- **PASSAGE PROVIDED**
========================

When God created the heavens and the earth, the Bible tells us that ‘God saw that the light was good’ (Gen 1:4). Then, God saw that the earth and seas were good (v. 10). Then that the plants and trees were good (v. 12). Six times in the opening chapter of Genesis, God sees what he has made and says that it is good. He then he makes man in his image, male and female, blesses us to be fruitful, and gives us dominion over the rest of creation (vv. 27-28). And then, he declares that his creation is very good. The whole creation is very good. Human life in particular is very good. And God wants more of it: much more. An earth filled with human beings is a blessing from God, and it is very good. God loves human life, and he wants more and more of it.
But let’s press pause, because before we get to humans, we won’t understand human life if we don’t understand God.
That repeated ‘good’ in Genesis 1 doesn’t just teach us about creation. First of all, it teaches us about the Creator. Creation is good because its Creator is good.
1. The Good God
In Mark 10, a young man comes up to Jesus and addresses him as ‘good teacher’. Jesus’ response is startling: ‘Jesus said to him, “Why do you call me good? No one is good except God alone…”’ (Mk 10:18). It seems likely that Jesus is making a startling claim to his own deity here. But he does so by making a startling claim about God—a claim that’s particularly startling in the light of Genesis 1: ‘No one is good except God alone.’
To call God good is not to put him alongside good things in creation and to say: he just is the biggest and best good in a series of goods. Even if you were to take the whole of creation, you could not put it alongside God and compare the amount of goodness in each.
There’s not this thing called, ‘The Good’ that God has the biggest share in. He’s not the biggest slice of the goodness pie.
Compared to God, nothing and no one is good. The only true God—Father, Son and Holy Spirit—is good, and he alone is absolutely good. The philosopher Robert Sokolowski captures it well:
(God plus the world) cannot be conceived as better than God alone…That is, no perfection would be lost if God had not created the world. The world and God must be so understood that nothing but God could be all that there is, and there would be no diminution of greatness or goodness or perfection. God is not better or greater because of creation, nor is ‘there’ more goodness or greatness because God did create.[3]
God the Holy Trinity, is good in and of himself. His is good by his own goodness, not by a good imparted from somewhere else. And therefore God—the Christian God—is the absolute standard and source of all goodness. He is a vast ocean of goodness. And compared to him, the good of things in this creation, the good of the entirety of creation, is just a drop in a bucket.

========================

- **DATA SECTION**
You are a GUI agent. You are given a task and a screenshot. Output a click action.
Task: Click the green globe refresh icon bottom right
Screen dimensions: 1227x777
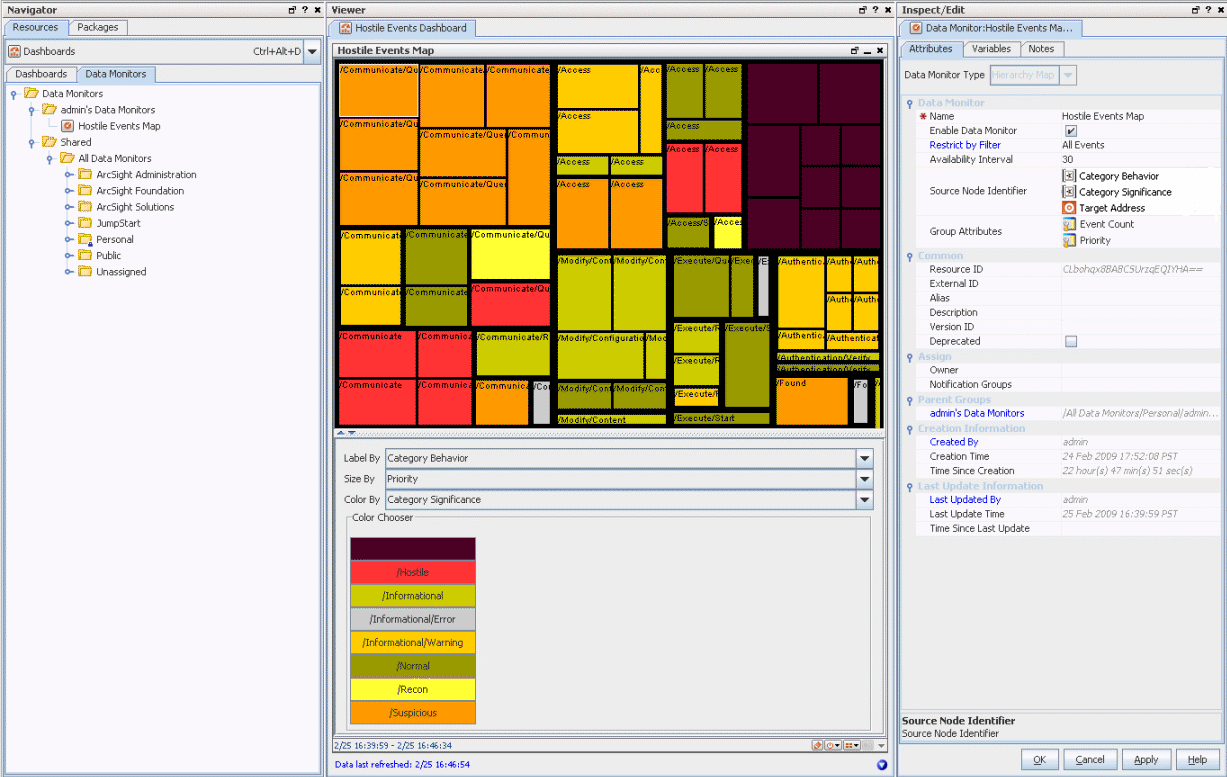[880, 763]
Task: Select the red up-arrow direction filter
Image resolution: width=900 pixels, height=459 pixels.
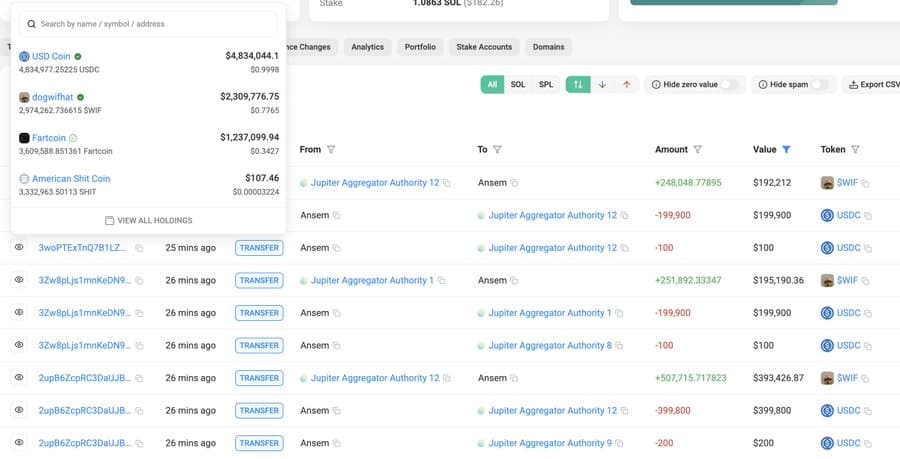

========================

Pick up the passage on God's goodness in creation and carry it on after its last sentence. The lines are separate material and have nothing to do with the passage.

- **ANSWER SECTION**
And it’s worth us lingering for a moment to contemplate and delight in the God who is goodness.
God’s goodness is his utter perfection. He is the sum of all perfection.
He is good with a holy goodness: ‘God is Light and in him there is no darkness at all.’ (1 Jn 1:5). He is good with a noble goodness: entirely worthy of all worship and honour (Rev 4:11).
He is good with a desirable goodness: there is nothing desirable apart from him (Ps 73:25). He is good with an eternal goodness: his goodness will never end. He is good with an unchanging goodness: it is impossible for him to be better than he already is; and he will never be less good than he is.
He is good with a delightful goodness: he is a vast ocean of satisfaction and joy, so that all good, all delight, all rest, all joy consists in knowing and enjoying and communing with him forever. ‘Oh taste and see that the LORD is good. Blessed is the man who takes refuge in him.’ (Ps 34:8)
In the happy fellowship of Father, Son and Holy Spirit, God is good in himself with a perfect goodness. He has no need of anything or anyone else. But precisely because he is good, he is not locked up in his own goodness. His goodness is not self-revolving. God is good, and therefore, he also does good. (Ps 119:68). The good God does good works.